Ora ci si dovrebbe chiedere perché si insiste tanto su tale manifesto e perché si rende omaggio alla tomba di Altiero Spinelli, sepolto a Ventotene? Ciò è evidente. Perché la cultura e quindi il progetto politico attuale dell’Europa sono del tutto subalterni proprio a quei circoli politico-culturali, eredi del mondo da cui provenivano gli autori del Manifesto di Ventotene.
C’è dunque un obiettivo ideologico e ci sono poi gli aspetti simbolici per celebrare col massimo risalto possibile il “Manifesto di Ventotene”.
Scritto nel 1941 da Altiero Spinelli, Ernesto Rossi, Eugenio Colosini ed altri, infatti, è molto celebrato dalla cultura di Sinistra italiana, ma in effetti largamente ignoto altrove.
In pratica si sta facendo passare quel Manifesto come se fosse davvero la pietra angolare delle istituzioni europee e si parla dei suoi autori come se fossero davvero i padri dell’Europa.
La verità è che, redatto da intellettuali di Sinistra, futuri co-fondatori del Partito d’Azione, il documento è un vessillo di quell’idea d’Europa molto “laica”, se non laicista, e molto statalista, che in effetti all’inizio del processo di unificazione ebbe ben poco peso e che prevalse più tardi, solo dagli anni ’80 del secolo scorso, fino a condurre l’attuale Unione Europea nella situazione in cui si trova adesso.
In effetti l’Europa di Spinelli e compagni è oligarchica e mondialista, vuole superare le differenze nazionali e non è pensata come il coronamento di un’unità di popoli europei, basata sui loro caratteri comuni (etnici, culturali, religiosi), ma come l’embrione di una futura aggregazione di livello mondiale, che elimini definitivamente da tutta la faccia della terra ogni confine, ogni differenza culturale e che riunisca tutti i popoli del mondo. Insomma, l’Europa del Manifesto è solo un primo passo di una struttura che dovrebbe preludere ad un internazionalismo indifferenziato ed uniforme con un governo globale mondialista.
È la visione, per essere ancora più chiaro, di un insieme di tutti i popoli che costituiscono l’umanità, di cui la federazione europea dovrebbe essere il primo passo in attesa che diventi possibile l’unità politica dell’intero globo. Risulta chiaro pertanto l’impostazione antinazionale di tutto il progetto.
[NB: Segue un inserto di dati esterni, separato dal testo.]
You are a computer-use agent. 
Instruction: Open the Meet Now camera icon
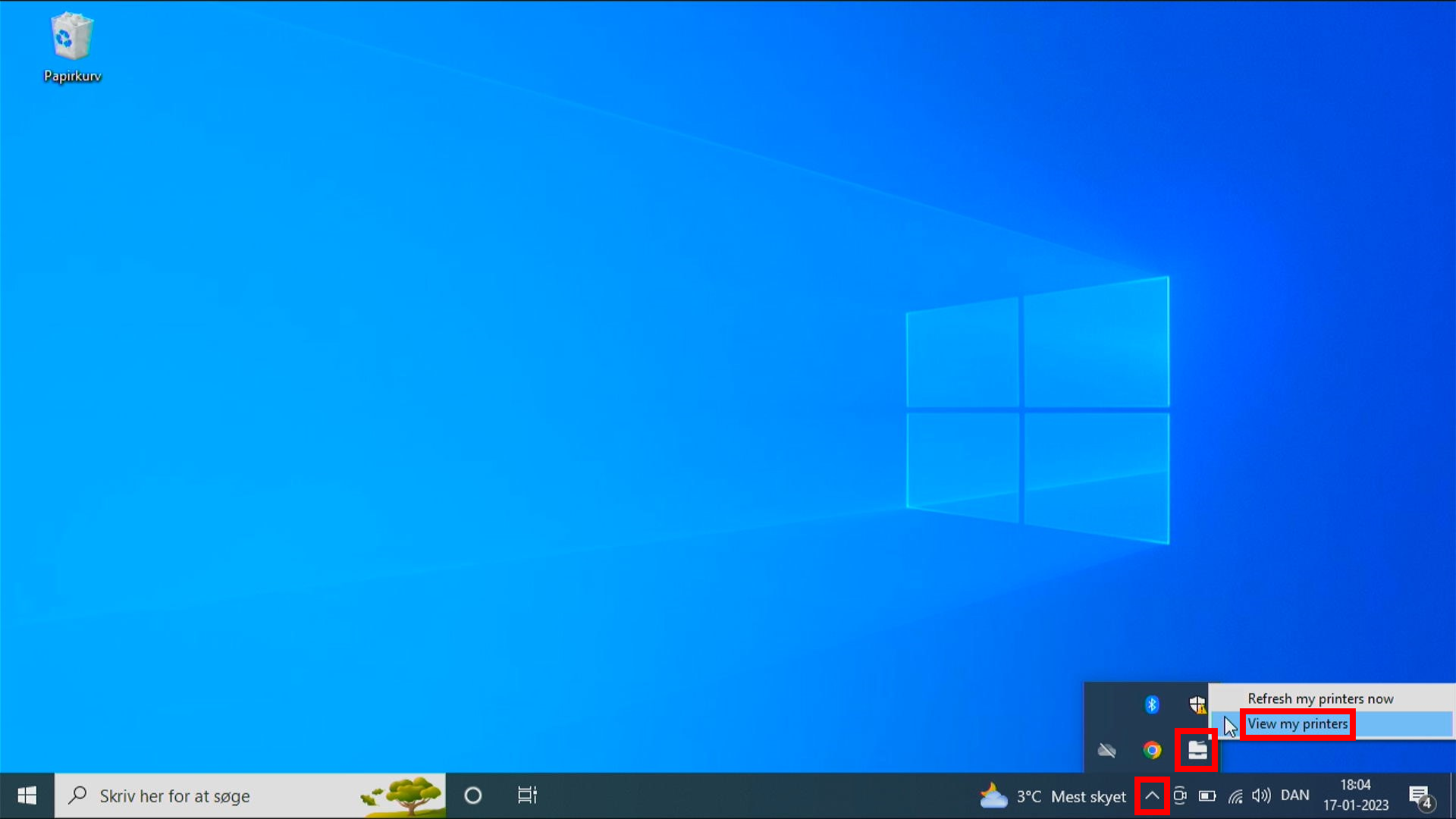tap(1179, 795)
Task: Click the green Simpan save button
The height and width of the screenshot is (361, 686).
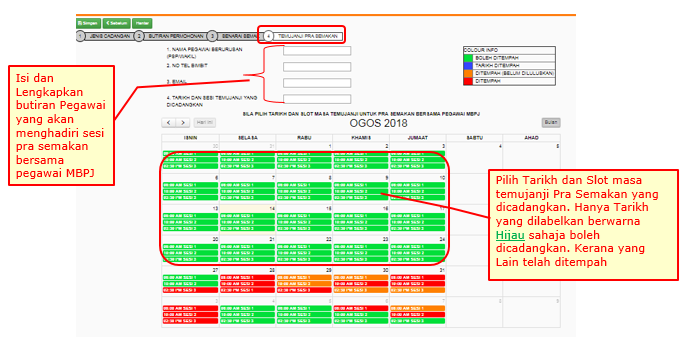Action: [88, 23]
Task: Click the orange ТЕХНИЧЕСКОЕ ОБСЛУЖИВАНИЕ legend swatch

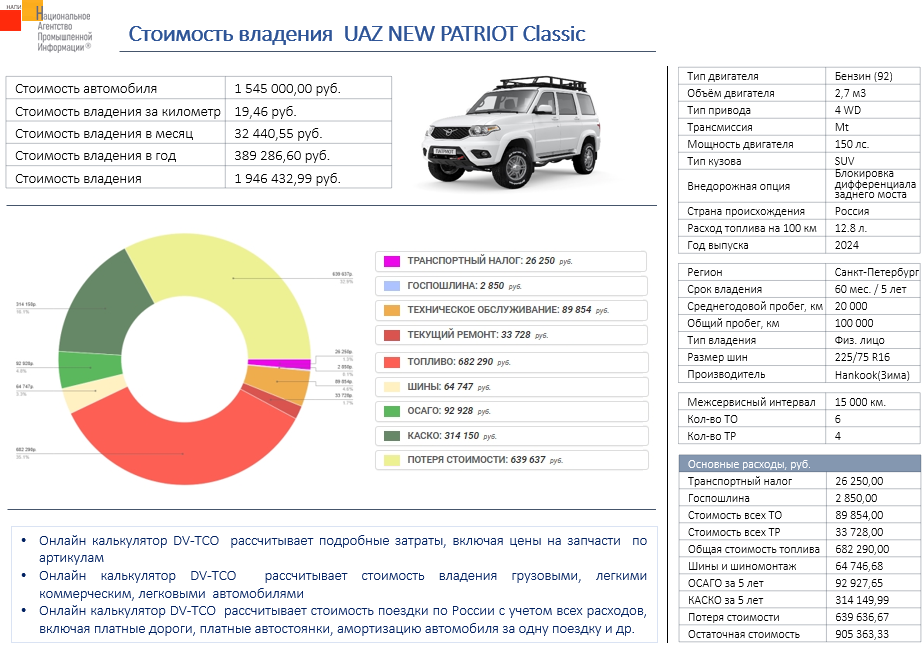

Basta leggere bene tutto il documento: nella prima parte del Manifesto si sostiene che gli Stati nazionali sono stati uno strumento utile a ridurre il potere reazionario del Vaticano, ma poi sono diventati gli artefici di nazionalismi e totalitarismi; sono stati una tappa, che è da superare in vista di una sempre più grande aggregazione statale, prima europea e poi mondiale.
Nessun riferimento alla comune identità europea, alla cultura, alle tradizioni, alla religione che hanno costituito la storia del Continente europeo è rilevabile all’interno del freddo e burocratico manifesto spinelliano.
Ancora, considerata la religione come fattore di oscurantismo, con la fratellanza universale (la eco di un’ispirazione massonica è facilmente identificabile) che ignora le differenze tra i popoli, il Manifesto di Ventotene ha, inoltre, un sapore oligarchico: Spinelli critica il processo democratico e la sovranità popolare e chiarisce che deve essere una minoranza “veramente rivoluzionaria” a guidare il processo di integrazione europea.
In pratica Altiero Spinelli avrebbe voluto alla guida della futura Unione Europea un organismo indipendente, senza legittimità democratica, non eletto, competente (i migliori di oggi), in una parola, un organismo tecnocratico... sembra quasi (ahimè) l’attuale Commissione Europea.
Mi chiedo se molti di coloro che parlano spesso del Manifesto di Ventotene lo abbiano mai letto nella sua integralità e se non sia il caso di aprire finalmente, al di là di ogni pregiudizio di parte ed ideologico, una riflessione seria ed approfondita.